1.根據細胞凍存記錄按標簽找到所需細胞的編號。

2.從液氮罐中取出細胞盒，取出所需的細胞，同時核對管外的編號。

三．迅速解凍：

1.迅速將凍存管投入到已經預熱的水浴鍋中迅速解凍，并要不斷的搖動，使管中的液體迅速融化。

2.約1-2min后凍存管內液體*溶解，取出用酒精棉球擦拭凍存管的外壁，再拿入超凈臺內。

四.平衡離心：

用架盤天平平衡后，放入離心機中3000r/min 離心3min

五.制備細胞懸液：

1.吸棄上清液。

2.向離心管內加入10ml培養液，吹打制成細胞懸液。

六.細胞計數：

細胞濃度以5×105/ml為宜。

七、冷凍細胞解凍程序

1.依據細胞株數據單認定之基礎培養基種類、血清種類和其它認定之成份和比例，制備培養基。絕大多數之細胞均無法立即適應不同之基礎培養基或不同之血清種類，若因實驗需要，必須有所不同時， 務必以緩慢比例漸次改變培養基組成，確定細胞適應后，方進行所需之實驗。

2.FBS(fetal bovine serum,胚牛血清),CS(calf serum, 小牛血清)和HS(horse serum,馬血清)，對細胞而言差異極大，請務必依據細胞株資料單認定之血清種類培養之。

3.將培養基置于37°C水槽中回溫，回溫后噴以70% 酒精并擦拭之，移入無菌操作臺內。取出冷凍管，立即放入37°C 水槽中快速解凍，水面高度不可接近或高過冷凍管之蓋沿，否則易發生污染。輕搖冷凍管使其在1分鐘內全部融化后，以70% ethanol擦拭冷凍管外部，移入無菌操作臺內。

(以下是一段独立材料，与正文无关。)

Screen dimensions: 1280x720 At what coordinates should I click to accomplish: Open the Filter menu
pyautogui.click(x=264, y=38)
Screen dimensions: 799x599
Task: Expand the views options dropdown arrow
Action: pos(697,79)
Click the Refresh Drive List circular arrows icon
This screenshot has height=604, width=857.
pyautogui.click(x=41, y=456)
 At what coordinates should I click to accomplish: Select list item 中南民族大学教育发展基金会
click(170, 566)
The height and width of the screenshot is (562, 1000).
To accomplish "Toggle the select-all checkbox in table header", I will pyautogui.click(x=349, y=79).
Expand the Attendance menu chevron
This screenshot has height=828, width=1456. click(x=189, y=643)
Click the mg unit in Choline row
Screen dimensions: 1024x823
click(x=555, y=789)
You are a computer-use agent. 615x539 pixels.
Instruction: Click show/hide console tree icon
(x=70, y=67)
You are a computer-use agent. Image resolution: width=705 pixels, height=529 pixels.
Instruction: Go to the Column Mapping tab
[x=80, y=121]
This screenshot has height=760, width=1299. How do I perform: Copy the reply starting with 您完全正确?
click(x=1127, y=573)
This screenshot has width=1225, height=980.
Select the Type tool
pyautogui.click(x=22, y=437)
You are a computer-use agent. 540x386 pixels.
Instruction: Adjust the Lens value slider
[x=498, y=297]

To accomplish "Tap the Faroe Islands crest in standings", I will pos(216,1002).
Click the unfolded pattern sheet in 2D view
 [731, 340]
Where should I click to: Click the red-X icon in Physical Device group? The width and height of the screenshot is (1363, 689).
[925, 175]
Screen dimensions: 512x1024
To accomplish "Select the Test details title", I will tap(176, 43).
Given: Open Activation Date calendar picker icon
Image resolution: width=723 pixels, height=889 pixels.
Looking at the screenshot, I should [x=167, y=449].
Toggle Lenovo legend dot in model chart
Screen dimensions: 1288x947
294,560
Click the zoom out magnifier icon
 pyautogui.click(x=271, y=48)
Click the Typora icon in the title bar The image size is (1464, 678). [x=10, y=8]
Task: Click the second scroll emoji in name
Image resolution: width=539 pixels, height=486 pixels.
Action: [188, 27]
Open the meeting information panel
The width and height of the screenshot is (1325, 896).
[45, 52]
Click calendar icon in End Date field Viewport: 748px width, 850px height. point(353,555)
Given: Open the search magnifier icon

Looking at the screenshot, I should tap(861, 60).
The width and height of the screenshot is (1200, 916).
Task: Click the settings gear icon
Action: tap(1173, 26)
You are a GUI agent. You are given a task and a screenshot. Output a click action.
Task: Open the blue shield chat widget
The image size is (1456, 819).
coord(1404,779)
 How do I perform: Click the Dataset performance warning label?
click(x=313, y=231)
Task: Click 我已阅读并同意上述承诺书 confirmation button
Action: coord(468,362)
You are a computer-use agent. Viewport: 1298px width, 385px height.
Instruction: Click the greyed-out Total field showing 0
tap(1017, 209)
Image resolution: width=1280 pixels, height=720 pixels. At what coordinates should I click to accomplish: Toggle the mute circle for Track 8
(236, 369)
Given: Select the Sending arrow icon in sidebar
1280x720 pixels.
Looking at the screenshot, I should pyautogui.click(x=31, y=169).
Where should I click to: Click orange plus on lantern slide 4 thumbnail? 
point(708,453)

4.依據細胞種類和濃度，于無菌操作臺內取10ml培養基加至T25或T75 flask中。取出已解凍之細胞懸浮液，緩緩加入T25或T75 flask內之培養基，混合均勻，放入37°C，5% CO2培養箱培養。

5.對絕大多數細胞而言，1%以下之冷凍保護劑DMSO，不會對細胞之貼附或活化有不良影響，不需立刻由解凍細胞中去除，待第二天確定細胞生長或貼附良好后再去除即可。唯對極少數因對DMSO敏感或會造成細胞分化之細胞，需立即去除DMSO者。